Depression is a major side effect that can affect you as a myeloma patient at some point in your course of treatment. Depression in a myeloma patient undergoing treatment can be challenging to diagnose as various side effects such as fatigue, pain, and anemia may appear similar in both conditions. Your healthcare team will need to distinguish the difference between the symptoms associated with your myeloma treatment or clinical symptoms of depression. While feelings of sadness and anxiety are typical with the diagnosis of cancer,
it is imperative to discuss these symptoms with your healthcare team so they can help you appropriately. Signs and symptoms of depression include persistent sadness, anxious mood, sleeping too much, or too little, decreased appetite, weight loss or gain, restlessness, and feelings of despair or denial. Chronic disease such as cancer, medication side effects, gender, family history, situational events, biologic factors, and cognitive changes, such as poor self-esteem and negative thinking patterns, are all risk factors for depression.

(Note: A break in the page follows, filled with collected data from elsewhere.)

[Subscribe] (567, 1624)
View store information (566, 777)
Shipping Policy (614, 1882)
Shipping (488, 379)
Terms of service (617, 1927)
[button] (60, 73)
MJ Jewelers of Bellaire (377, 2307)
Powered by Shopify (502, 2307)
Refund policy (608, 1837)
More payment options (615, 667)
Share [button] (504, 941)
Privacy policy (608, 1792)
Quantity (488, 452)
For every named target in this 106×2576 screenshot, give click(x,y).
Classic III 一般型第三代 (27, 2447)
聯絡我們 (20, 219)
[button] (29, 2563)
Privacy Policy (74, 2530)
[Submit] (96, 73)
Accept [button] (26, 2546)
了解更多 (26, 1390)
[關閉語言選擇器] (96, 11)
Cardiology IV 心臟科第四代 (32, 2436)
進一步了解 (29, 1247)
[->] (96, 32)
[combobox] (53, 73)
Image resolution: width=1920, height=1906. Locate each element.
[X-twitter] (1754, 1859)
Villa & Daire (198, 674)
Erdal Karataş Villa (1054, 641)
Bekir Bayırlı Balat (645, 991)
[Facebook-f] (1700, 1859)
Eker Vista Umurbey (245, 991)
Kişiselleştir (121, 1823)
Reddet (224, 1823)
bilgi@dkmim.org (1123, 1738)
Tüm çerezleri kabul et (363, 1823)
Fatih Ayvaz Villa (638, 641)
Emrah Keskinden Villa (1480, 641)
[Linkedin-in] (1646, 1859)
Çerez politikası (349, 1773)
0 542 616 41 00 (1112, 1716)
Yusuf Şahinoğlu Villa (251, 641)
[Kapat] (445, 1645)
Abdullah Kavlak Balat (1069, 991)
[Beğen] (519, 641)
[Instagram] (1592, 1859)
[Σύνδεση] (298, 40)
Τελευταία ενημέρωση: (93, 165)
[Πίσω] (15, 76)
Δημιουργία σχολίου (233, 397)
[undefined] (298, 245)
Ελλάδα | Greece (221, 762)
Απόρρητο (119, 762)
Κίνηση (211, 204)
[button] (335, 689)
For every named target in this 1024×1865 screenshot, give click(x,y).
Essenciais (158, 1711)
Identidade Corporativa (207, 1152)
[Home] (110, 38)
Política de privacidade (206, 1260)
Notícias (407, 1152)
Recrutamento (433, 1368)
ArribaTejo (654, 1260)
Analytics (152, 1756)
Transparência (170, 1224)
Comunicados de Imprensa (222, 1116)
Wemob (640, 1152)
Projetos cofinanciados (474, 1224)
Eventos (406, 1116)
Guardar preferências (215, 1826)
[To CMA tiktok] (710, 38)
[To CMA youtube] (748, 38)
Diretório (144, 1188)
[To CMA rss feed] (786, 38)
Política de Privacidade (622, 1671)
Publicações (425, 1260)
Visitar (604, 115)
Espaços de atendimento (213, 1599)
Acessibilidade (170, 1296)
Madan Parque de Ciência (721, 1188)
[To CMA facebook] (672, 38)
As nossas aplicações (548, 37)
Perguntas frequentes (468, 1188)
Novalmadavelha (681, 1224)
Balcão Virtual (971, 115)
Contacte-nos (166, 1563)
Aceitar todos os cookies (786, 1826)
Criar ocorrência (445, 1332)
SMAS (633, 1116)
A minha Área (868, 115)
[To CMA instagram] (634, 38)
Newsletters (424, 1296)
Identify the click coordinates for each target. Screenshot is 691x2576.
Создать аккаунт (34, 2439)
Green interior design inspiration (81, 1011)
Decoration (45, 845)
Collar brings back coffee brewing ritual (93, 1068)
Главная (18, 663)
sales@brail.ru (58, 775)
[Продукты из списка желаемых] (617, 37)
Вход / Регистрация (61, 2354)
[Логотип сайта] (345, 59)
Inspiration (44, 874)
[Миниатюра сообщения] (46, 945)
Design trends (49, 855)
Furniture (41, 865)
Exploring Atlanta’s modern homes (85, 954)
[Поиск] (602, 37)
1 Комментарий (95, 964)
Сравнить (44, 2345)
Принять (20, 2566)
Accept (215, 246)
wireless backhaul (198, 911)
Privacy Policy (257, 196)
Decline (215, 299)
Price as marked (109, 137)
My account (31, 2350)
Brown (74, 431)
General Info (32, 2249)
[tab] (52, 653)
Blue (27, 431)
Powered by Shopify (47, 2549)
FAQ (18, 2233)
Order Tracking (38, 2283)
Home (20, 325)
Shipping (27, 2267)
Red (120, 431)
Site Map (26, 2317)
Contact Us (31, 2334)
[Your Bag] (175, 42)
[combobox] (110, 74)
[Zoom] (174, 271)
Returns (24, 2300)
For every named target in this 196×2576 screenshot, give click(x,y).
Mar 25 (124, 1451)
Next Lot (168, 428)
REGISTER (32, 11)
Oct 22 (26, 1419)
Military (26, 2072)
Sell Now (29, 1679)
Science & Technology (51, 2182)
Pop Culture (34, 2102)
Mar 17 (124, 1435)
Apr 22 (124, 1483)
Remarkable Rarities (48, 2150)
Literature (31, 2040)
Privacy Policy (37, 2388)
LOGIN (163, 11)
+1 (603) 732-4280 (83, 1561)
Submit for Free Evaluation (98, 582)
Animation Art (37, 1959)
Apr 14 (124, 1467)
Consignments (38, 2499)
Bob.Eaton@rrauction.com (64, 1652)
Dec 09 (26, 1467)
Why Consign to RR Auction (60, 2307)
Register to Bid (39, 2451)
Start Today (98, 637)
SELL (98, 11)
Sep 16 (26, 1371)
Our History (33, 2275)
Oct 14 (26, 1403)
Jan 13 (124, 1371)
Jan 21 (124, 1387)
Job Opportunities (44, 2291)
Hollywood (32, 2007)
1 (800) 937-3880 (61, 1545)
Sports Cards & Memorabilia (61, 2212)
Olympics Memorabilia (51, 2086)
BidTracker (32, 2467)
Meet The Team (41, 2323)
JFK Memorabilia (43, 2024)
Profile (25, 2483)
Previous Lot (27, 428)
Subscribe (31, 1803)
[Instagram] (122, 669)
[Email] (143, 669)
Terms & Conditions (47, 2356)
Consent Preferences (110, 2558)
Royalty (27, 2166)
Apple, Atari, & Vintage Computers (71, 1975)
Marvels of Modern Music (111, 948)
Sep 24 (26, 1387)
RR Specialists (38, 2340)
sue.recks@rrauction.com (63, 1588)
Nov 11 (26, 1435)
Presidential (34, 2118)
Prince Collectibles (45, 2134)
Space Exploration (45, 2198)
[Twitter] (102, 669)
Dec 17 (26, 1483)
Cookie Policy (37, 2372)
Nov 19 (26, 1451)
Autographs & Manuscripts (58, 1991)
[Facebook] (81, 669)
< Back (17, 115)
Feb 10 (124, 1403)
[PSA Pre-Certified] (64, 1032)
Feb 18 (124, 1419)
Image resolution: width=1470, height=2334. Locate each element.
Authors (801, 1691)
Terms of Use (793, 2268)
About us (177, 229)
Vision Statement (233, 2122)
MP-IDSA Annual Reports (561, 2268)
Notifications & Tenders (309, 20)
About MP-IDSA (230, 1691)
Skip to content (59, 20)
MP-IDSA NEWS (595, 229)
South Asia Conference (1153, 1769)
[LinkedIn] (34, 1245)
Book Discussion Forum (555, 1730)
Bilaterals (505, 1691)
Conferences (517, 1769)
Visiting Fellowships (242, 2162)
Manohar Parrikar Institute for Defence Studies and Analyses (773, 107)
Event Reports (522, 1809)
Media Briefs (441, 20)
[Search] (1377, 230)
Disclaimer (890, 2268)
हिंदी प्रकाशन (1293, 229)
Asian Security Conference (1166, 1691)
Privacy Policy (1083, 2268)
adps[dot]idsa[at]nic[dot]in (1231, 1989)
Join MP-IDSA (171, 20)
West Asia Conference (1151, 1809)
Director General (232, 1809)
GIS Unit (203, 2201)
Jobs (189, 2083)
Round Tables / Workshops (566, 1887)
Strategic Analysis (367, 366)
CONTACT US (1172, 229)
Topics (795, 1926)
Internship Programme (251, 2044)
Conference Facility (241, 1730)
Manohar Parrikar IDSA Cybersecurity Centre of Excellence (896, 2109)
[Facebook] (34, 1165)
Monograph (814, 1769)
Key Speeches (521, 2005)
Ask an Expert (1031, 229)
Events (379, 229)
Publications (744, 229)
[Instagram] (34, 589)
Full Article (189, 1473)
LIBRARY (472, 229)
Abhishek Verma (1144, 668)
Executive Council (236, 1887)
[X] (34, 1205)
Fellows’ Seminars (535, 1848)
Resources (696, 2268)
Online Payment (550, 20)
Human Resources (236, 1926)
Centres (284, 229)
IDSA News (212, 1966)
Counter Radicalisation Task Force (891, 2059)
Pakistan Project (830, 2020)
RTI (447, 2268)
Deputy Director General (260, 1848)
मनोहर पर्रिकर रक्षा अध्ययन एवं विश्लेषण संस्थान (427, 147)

Screening for Depression. There are several questionnaires available that your provider may use to assist in screening for depression. Once depression is correctly diagnosed, your clinician may find it necessary to start an antidepressant, or may refer you to a specialist such as a psychiatrist who specializes in oncology patients. It is also important to differentiate between depression and anxiety. If you have an oncology social worker available to you, they can be a valuable resource to assist you with related challenges of financial difficulties, such as insurance and housing issues, as well as social support. Many social workers are licensed counselors and can provide their services for patients and family members through counseling and group support sessions, usually without charge. Many cities also have local chapters with disease specific support groups such as monthly multiple myeloma support group meetings. To find a local support group (or to start one in your area) please all the IMF Hotline at 1-800-452-CURE for assistance (818-487-7455 outside of the US and Canada.) These meetings can be beneficial for both patients and caregivers. The NLB recommends asking the following questions during routine screening at all provider encounters to detect depression or other cognitive changes:
- Over the past two weeks have you felt down, depressed or hopeless?
- Over the past two weeks have you felt little interest or pleasure in doing things?
Please be sure to report any of these symptoms to your healthcare team.